*** Opening Entries supplied ***

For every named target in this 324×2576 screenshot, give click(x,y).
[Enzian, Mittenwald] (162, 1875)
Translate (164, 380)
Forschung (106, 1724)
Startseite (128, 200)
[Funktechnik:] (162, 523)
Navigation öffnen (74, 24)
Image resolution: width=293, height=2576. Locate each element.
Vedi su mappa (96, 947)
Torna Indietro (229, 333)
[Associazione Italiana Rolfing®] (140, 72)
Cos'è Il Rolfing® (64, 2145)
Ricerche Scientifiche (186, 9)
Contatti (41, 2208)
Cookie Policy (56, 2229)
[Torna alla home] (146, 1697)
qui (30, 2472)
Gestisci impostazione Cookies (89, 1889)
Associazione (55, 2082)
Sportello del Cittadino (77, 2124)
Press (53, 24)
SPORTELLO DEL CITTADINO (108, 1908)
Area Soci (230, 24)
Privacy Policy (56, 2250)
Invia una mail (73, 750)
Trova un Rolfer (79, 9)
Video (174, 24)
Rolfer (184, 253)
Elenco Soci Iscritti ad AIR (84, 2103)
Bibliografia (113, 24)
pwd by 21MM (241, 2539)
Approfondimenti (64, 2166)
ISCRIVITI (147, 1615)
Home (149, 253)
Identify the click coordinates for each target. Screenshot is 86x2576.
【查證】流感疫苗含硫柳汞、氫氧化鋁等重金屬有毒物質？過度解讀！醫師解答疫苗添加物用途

*** Closing Entries supplied ***

• [Work task] Nothing but the lines from the start of the data above through the line with "Cos'è Il Rolfing® (64, 2145)" should appear in your answer, copied exactly.

• [Response area]
For every named target in this 324×2576 screenshot, give click(x,y).
[Enzian, Mittenwald] (162, 1875)
Translate (164, 380)
Forschung (106, 1724)
Startseite (128, 200)
[Funktechnik:] (162, 523)
Navigation öffnen (74, 24)
Image resolution: width=293, height=2576. Locate each element.
Vedi su mappa (96, 947)
Torna Indietro (229, 333)
[Associazione Italiana Rolfing®] (140, 72)
Cos'è Il Rolfing® (64, 2145)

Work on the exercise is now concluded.